I love classical music, but when I'm writing everything fades into the background, so I can't say I'm listening.


11. Who is the first person who gets to you read your manuscript?

Changes--depending on the manuscript.

12. Do you have a guilty pleasure read?

The "TLS." Just kidding! I don't feel guilty about it.

13. What’s on your nightstand right now?

Collected Poems of Rilke, Collected Cartoons of Roz Chast, book about miniature books, catalog from last year's Titian, Veronse and Tintoretto exhibition at Boston's Museum of Fine Arts and "Ariel" by Sylvia Plath. But I don't read in bed, so they are just keeping me company.

14. What is the first book you remember reading?

First book I read on my own: "Little House in the Big Woods."

15. Did you always want to be a writer?

Pretty much. I decided to be a writer when I was seven. Before that I wanted to be a painter and my younger sister was going to be my art dealer. As it turns out, I'm a novelist and she is an oncologist and hematology researcher.

16. What do you drink or eat while you write?

If I'm trying to be healthy: a tuna melt and a glass of orange juice. If I'm just hunkering down and ignoring the outside world: a peach yogurt, a bag of kettle corn and a bottle of spring water.

17. Typewriter, laptop, or pen & paper?

Netbook, pen and paper, and my favorite: giant presentation size Post-Its which I use to chart plot and character. I stick them right up on the wall.

18. What did you do immediately after hearing that you were being published for the very first time?

I laughed!

19. How do you decide which narrative point of view to write from?

It's a bit like being a casting director. You look out at your characters and think which of you should I cast to express this idea? But the funny thing is that it works the other way too. I look out at my ideas and think which of you would work best for this character?

20. What is the best gift someone could give a writer?

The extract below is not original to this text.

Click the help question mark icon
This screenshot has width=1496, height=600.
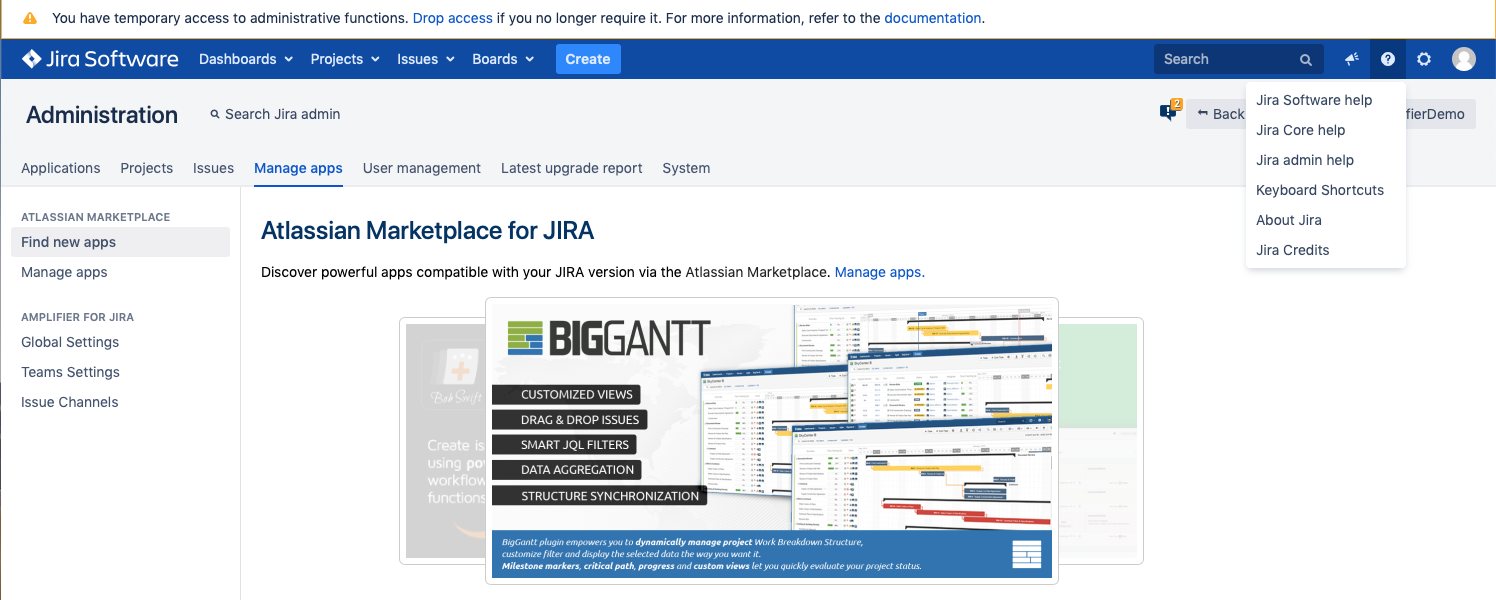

Time! As my birthday approached last year I was getting really down because I was trying to write the last chapter of my novel, "The Cookbook Collector" but I had to stop of the three day fourth of July weekend. My birthday, July fifth, fell out on the Monday after Independence Day, so my four kids were out of camp. I said to my husband, "For my birthday this year could you take the kids for the day?" He took them and I walked to my neighborhood coffee shop. I arrived at about nine in the morning and stayed there for six hours, and I nailed that chapter. I was so happy. I wrote the last words of my book on my birthday. Then I waltzed home and we all went to see the movie, "Up" in 3-D. It was the best birthday ever.